Ottawa researchers are cautiously using the word "cure" when talking about new research into leukemia. The research is new and a long way from helping human patients, but in mice, they’ve developed tiny particles that, in the lab, cause cancerous white blood cells to kill themselves.

For patients with acute myeloid leukemia, stem cell transplants and heavy chemotherapy have been the only hope for a cure.  But even at that, the survival rate is among the worst of all the cancers at 22%. 

What's happening inside a lab at the Ottawa Hospital Research Institute is giving new hope, though, for a cure for even the toughest types of leukemia.   Doctors David Conrad and John Bell have developed a tiny nano-particle that causes human blood cancer cells to kill themselves.  The results on mice have been dramatic.

“In 60 percent of the mice, we had a cure,” explains Dr. David Conrad, a hematologist conducting research in the Blood and Marrow Transplant Program at the Ottawa Hospital, “so in other words, if we left these mice to continue living in the lab, they would live out their normal lifespan and were essentially cured of the leukemia. All the other untreated mice died within 21 days.”

The particles were able to kill multiple forms of leukemia in the lab including samples taken from local patients who had failed all other forms of therapy.  It hasn't yet been tried on humans and likely won't for a couple more years.

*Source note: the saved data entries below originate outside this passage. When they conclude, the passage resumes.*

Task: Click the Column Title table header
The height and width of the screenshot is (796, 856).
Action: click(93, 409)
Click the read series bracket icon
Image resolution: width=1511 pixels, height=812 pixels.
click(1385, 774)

Dr. Conrad has captured on video what happens to the leukemia cells when they're exposed to the killer nano-particles.  At first, he says, the cells are happy and moving. Once the agent is introduced, very rapidly they change behavior.

“They become bloated and they shrivel up and you see all there's no movement and you see all the cancer cells in the plate completely dead.”

“They think this agent is Def Con 5 and they undergo suicide,” says Dr. Conrad.

For biomedical science student Mina Rizk, working alongside the researchers in a potential cure for leukemia is a once in a lifetime opportunity.

"I’m grateful to have found this opportunity,” says Rizk, “I'm very aware that not many students have the chance I do.

While their focus has been blood cancers, the researchers say they've had some success on solid cancer tumors, too.  the next step, though, are clinical trials to see if they can kill the cancer cells in humans the same way they did in mice.